> _CONSIGNE_:
Restituez ces lignes sous forme de liste JSON de chaînes, une chaîne par ligne, sans les lignes vides.

> _LIGNES FOURNIES_:
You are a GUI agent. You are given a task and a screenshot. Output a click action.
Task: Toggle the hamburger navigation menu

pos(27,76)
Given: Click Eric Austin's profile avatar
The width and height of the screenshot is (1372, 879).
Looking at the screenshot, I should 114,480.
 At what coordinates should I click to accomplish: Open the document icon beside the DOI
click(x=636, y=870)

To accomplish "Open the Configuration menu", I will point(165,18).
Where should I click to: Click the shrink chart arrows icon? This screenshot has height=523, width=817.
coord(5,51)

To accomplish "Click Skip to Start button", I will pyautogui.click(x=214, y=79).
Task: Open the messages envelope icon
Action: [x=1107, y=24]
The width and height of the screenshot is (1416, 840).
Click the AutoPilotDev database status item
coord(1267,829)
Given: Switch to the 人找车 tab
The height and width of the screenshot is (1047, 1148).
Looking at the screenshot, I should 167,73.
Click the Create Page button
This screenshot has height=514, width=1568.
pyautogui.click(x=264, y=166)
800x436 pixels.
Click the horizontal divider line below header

> _CORRIGÉ COMPLET_:
[
  "You are a GUI agent. You are given a task and a screenshot. Output a click action.",
  "Task: Toggle the hamburger navigation menu",
  "pos(27,76)",
  "Given: Click Eric Austin's profile avatar",
  "The width and height of the screenshot is (1372, 879).",
  "Looking at the screenshot, I should 114,480.",
  " At what coordinates should I click to accomplish: Open the document icon beside the DOI",
  "click(x=636, y=870)",
  "To accomplish \"Open the Configuration menu\", I will point(165,18).",
  "Where should I click to: Click the shrink chart arrows icon? This screenshot has height=523, width=817.",
  "coord(5,51)",
  "To accomplish \"Click Skip to Start button\", I will pyautogui.click(x=214, y=79).",
  "Task: Open the messages envelope icon",
  "Action: [x=1107, y=24]",
  "The width and height of the screenshot is (1416, 840).",
  "Click the AutoPilotDev database status item",
  "coord(1267,829)",
  "Given: Switch to the 人找车 tab",
  "The height and width of the screenshot is (1047, 1148).",
  "Looking at the screenshot, I should 167,73.",
  "Click the Create Page button",
  "This screenshot has height=514, width=1568.",
  "pyautogui.click(x=264, y=166)",
  "800x436 pixels.",
  "Click the horizontal divider line below header"
]